On November 5, 1872, King purchased 200 shares of this stock from George A. Brackett, and gave his notes in the sum of $14,000, due one year from date, for the purchase money, and Brackett retained the stock in pledge for payment. On November 12 of the same year King also purchased from it. J. Mendenhall 100 shares of the stock for $6,250, giving his notes for the purchase money, and this stock was held in pledge for their payment. In September, 1873, Brackett borrowed, on his note, $10,000 from the State National Bank of Minneapolis, and turned over as collateral security the King notes for $14,000, and repledged the stock accompanying them, and about this time the bank also took from Mendenhall the King notes for $6,250, and the 100 shares of stock pledged therewith. The pledge of the stock, in all instances, was made by a delivery of the same with blank transfer indorsed on the certificates, signed by the party to whom they were issued.
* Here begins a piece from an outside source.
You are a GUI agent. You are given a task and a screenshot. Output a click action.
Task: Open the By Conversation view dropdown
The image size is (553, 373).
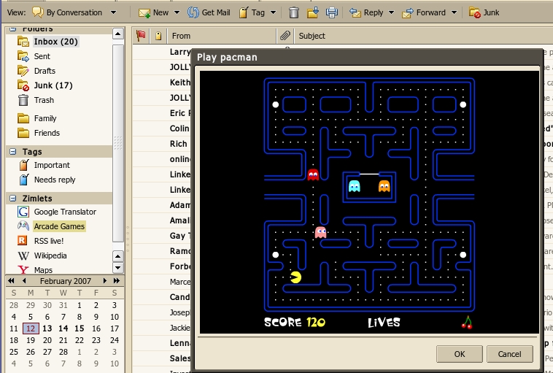pyautogui.click(x=112, y=12)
King's title to the 800 shares of stock was obtained by such delivery to him, and no transfer was made upon the books of the corporation.

On July 19, 1873, King pledged the remaining 500 shares to R. J. Baldwin, at that time cashier of the Said State National Bank, to secure him personally for the return of $10,000 gas stock then loaned by him to King, and King also authorized Baldwin to hold these shares as further security for his notes to Mendenhall and Brackett, then held by the bank. The transfer of this stock was also made by delivery of the certificates as above mentioned.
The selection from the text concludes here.